• Task:
Exactly the lines below from the line with "Click the red warning alert icon" through the line with "The width and height of the screenshot is (987, 505)." must make up the answer, both ends included and pictures left out.
--- Raw data ---
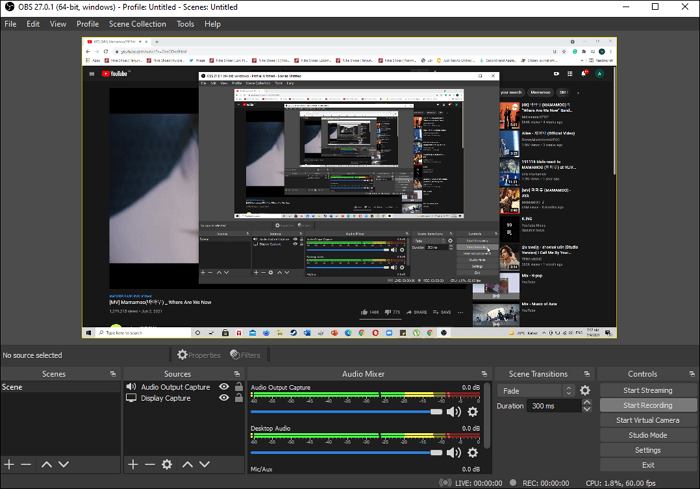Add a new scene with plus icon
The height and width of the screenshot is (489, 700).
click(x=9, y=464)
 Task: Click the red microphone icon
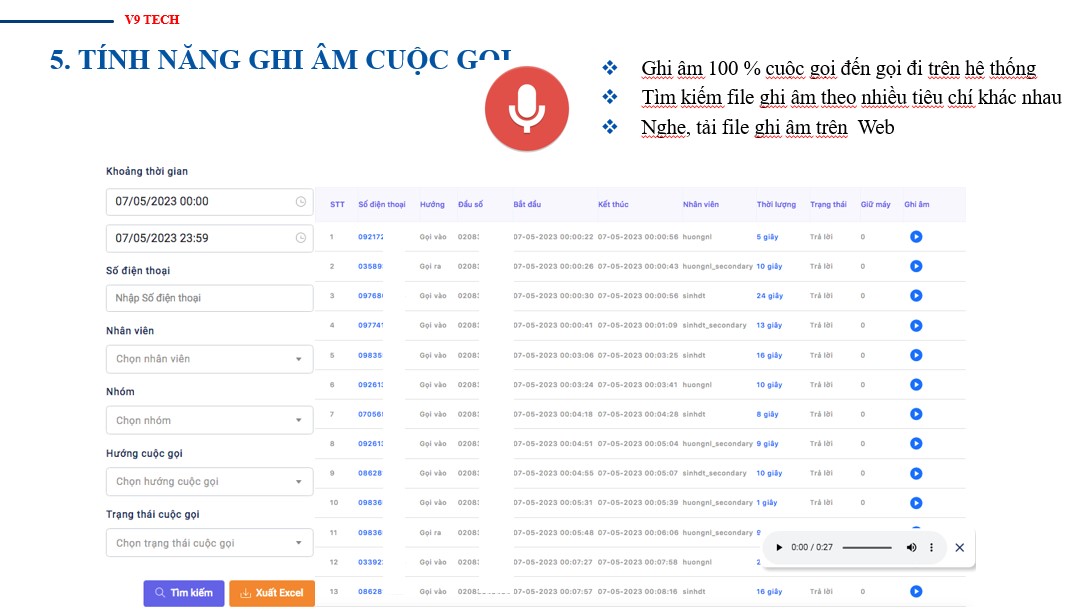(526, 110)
---
--- Raw data ---
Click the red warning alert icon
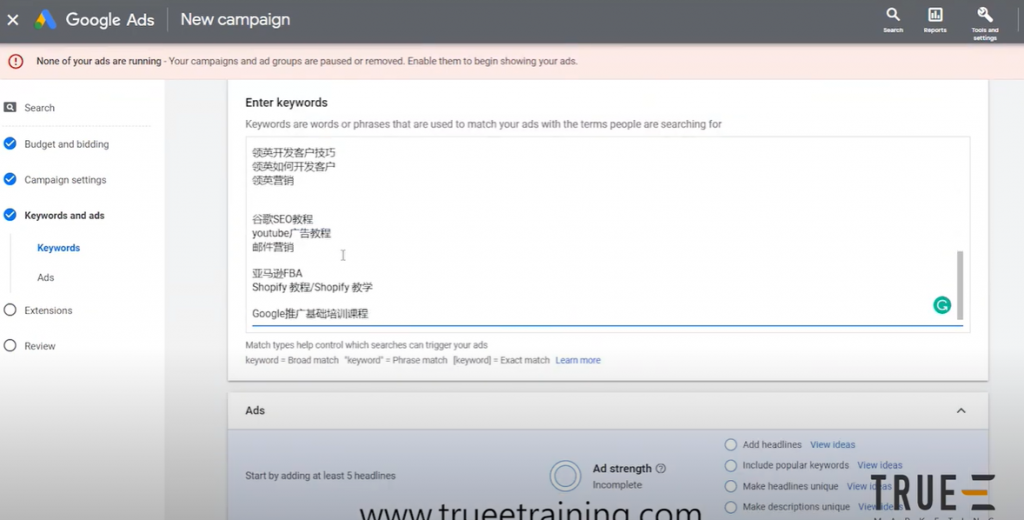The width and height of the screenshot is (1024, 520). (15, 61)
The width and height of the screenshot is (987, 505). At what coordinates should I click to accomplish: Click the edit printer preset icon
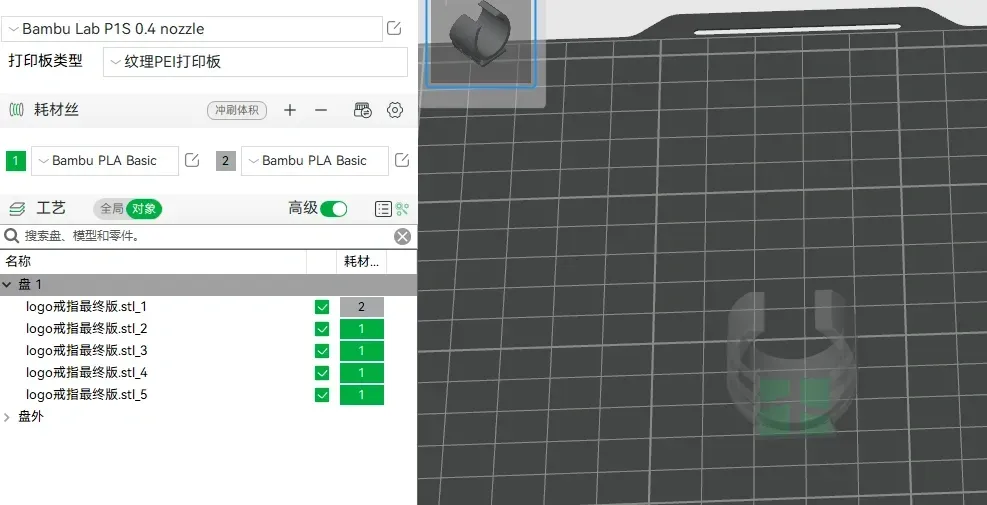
---
• Completed exercise:
Click the red warning alert icon
The width and height of the screenshot is (1024, 520). (15, 61)
The width and height of the screenshot is (987, 505). At what coordinates should I click to accomplish: Click the edit printer preset icon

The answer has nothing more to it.